EXERCISE:
The full listing is to be returned exactly as given, but without pictures.

MATERIAL SHOWN:
▬▬▬▬▬▬▬▬▬▬
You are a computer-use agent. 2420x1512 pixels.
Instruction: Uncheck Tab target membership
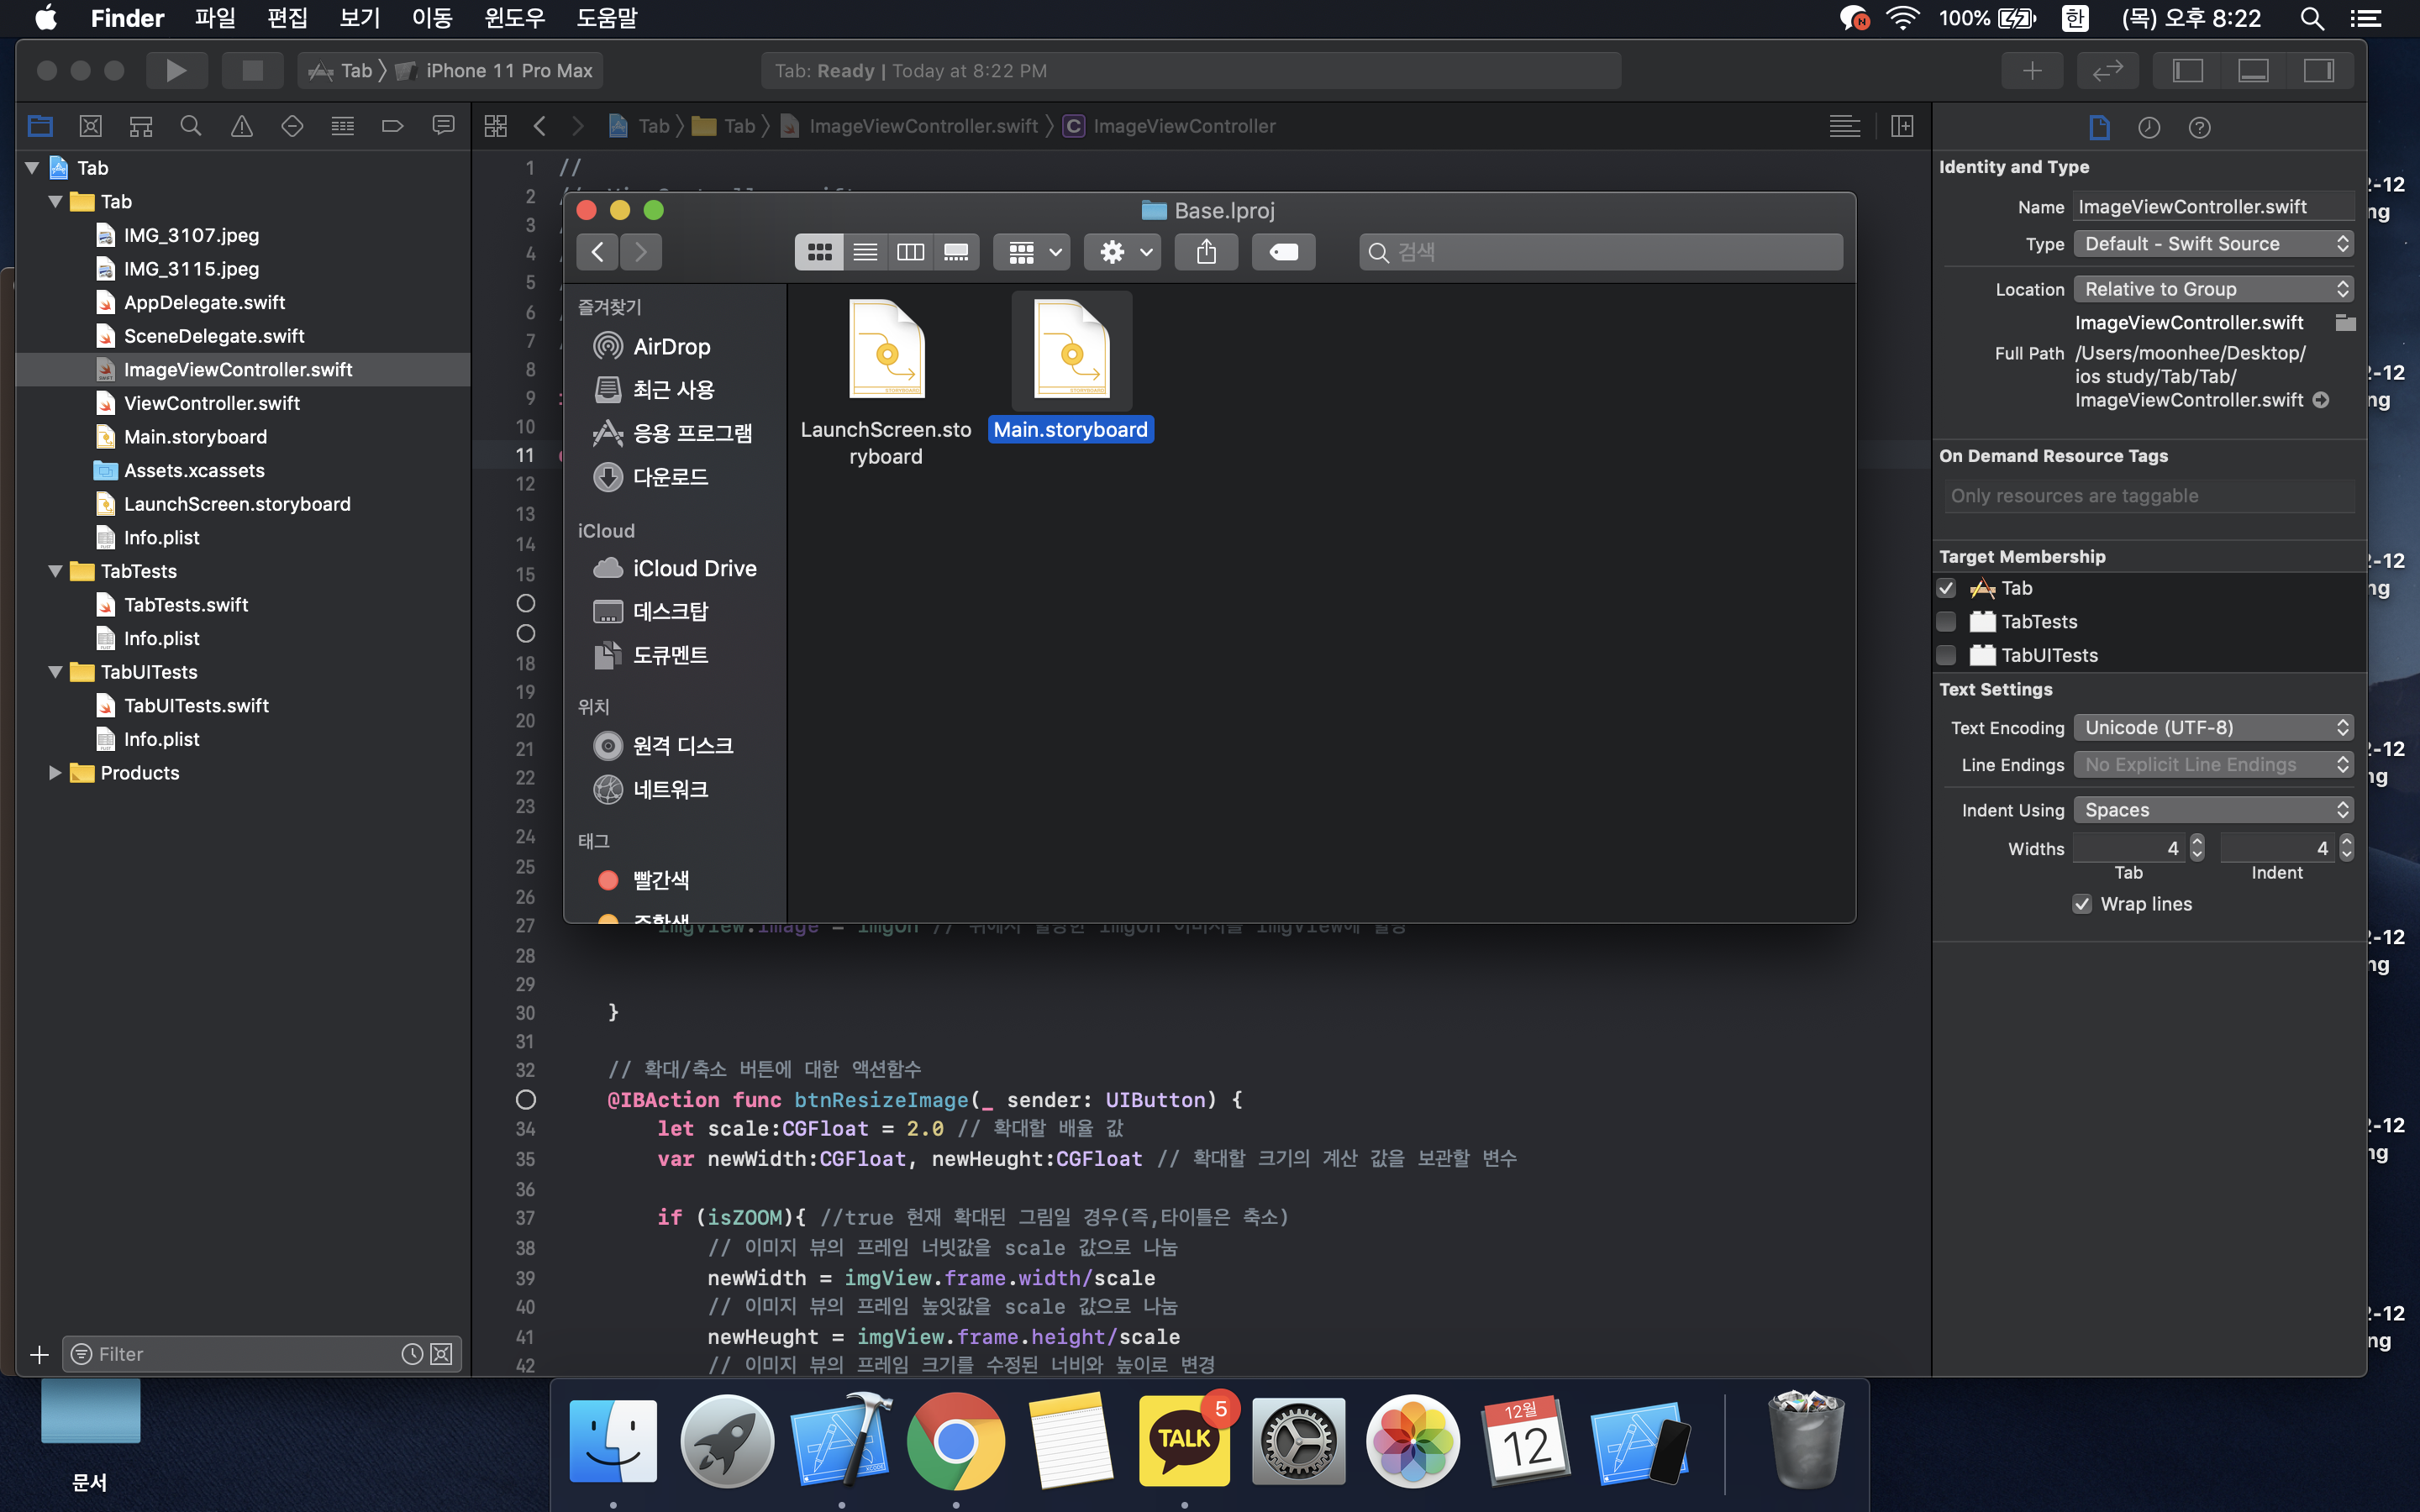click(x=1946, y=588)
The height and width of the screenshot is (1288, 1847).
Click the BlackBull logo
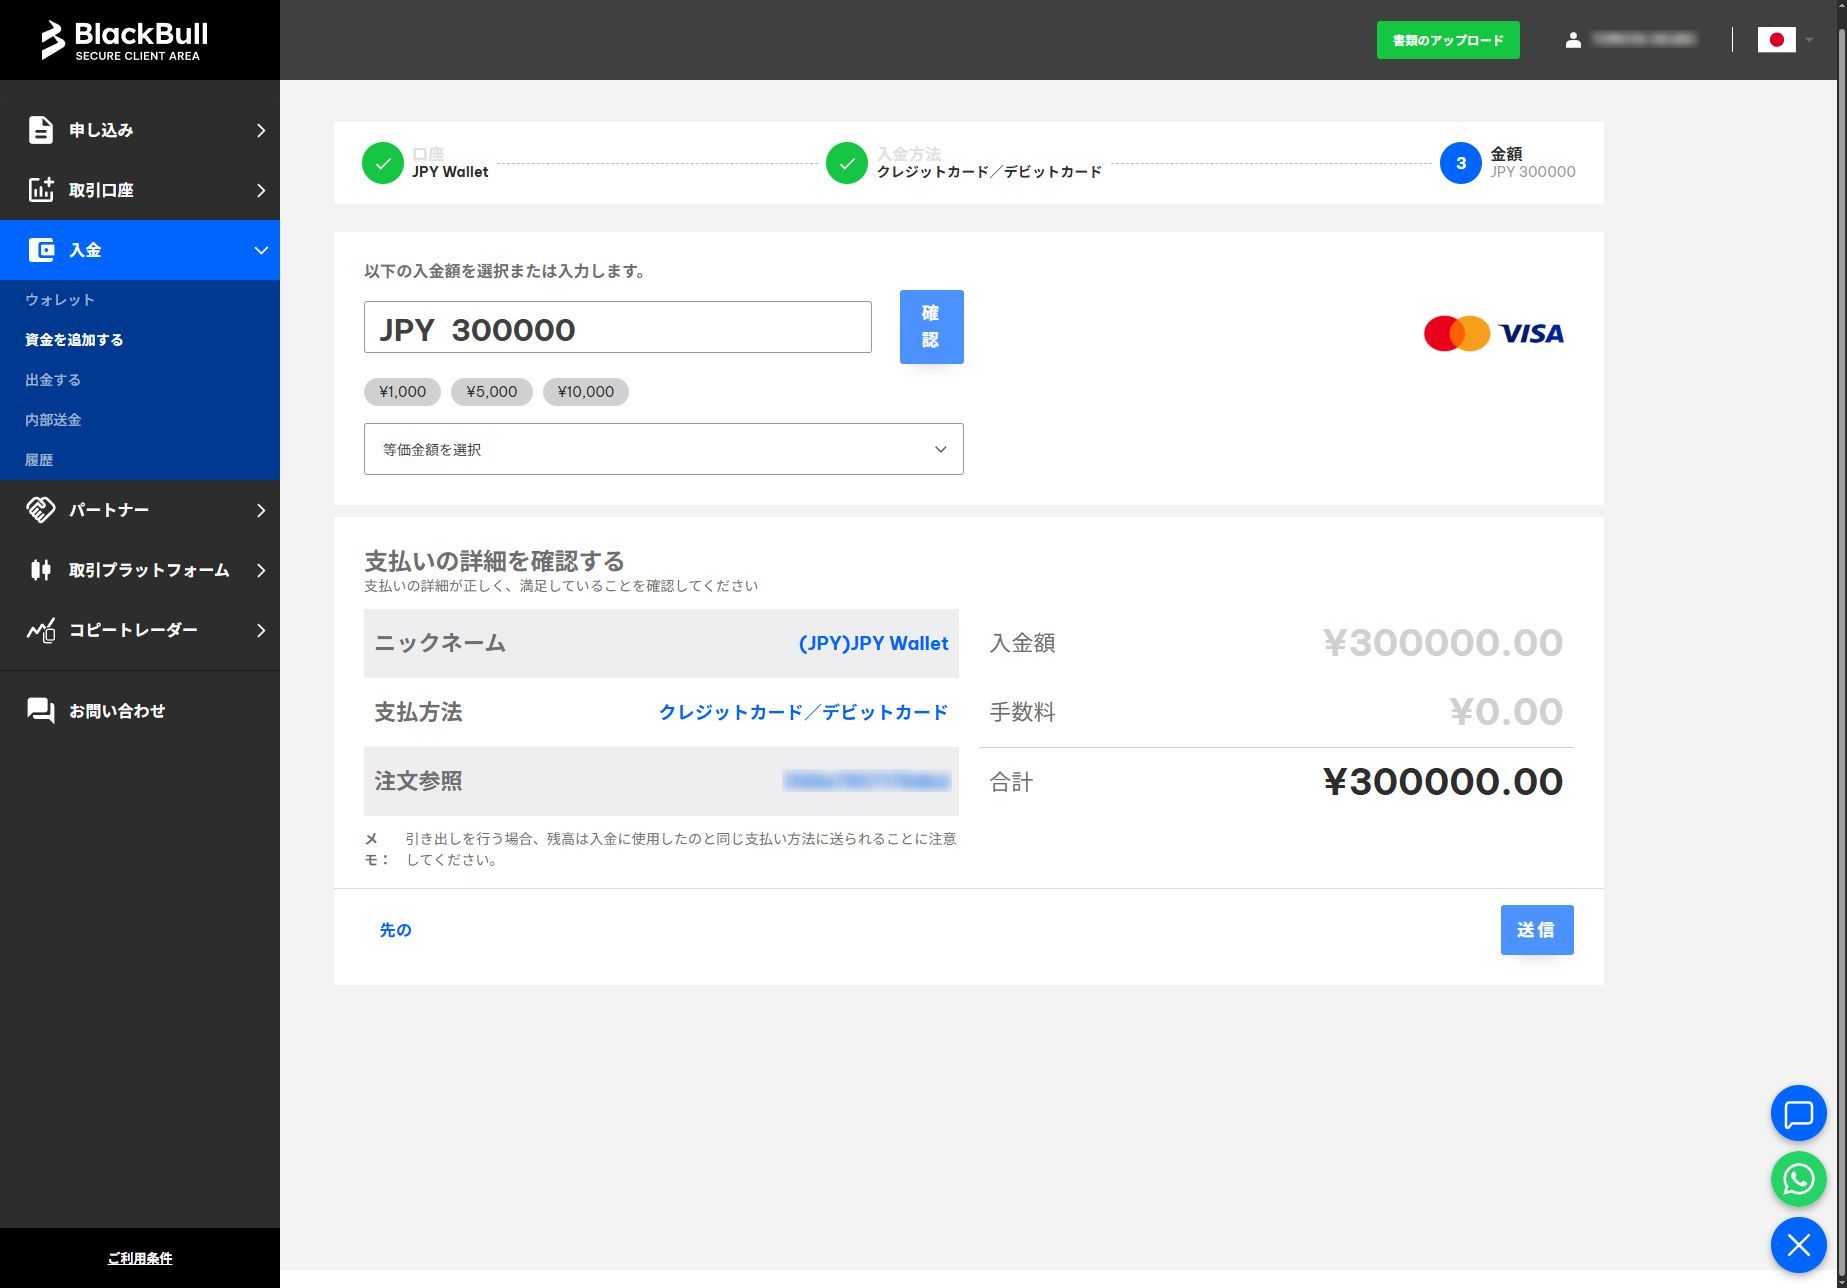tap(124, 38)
▬▬▬▬▬▬▬▬▬▬
ANSWER TO THIS TASK:
You are a computer-use agent. 2420x1512 pixels.
Instruction: Uncheck Tab target membership
click(x=1946, y=588)
The height and width of the screenshot is (1288, 1847).
Click the BlackBull logo
tap(124, 38)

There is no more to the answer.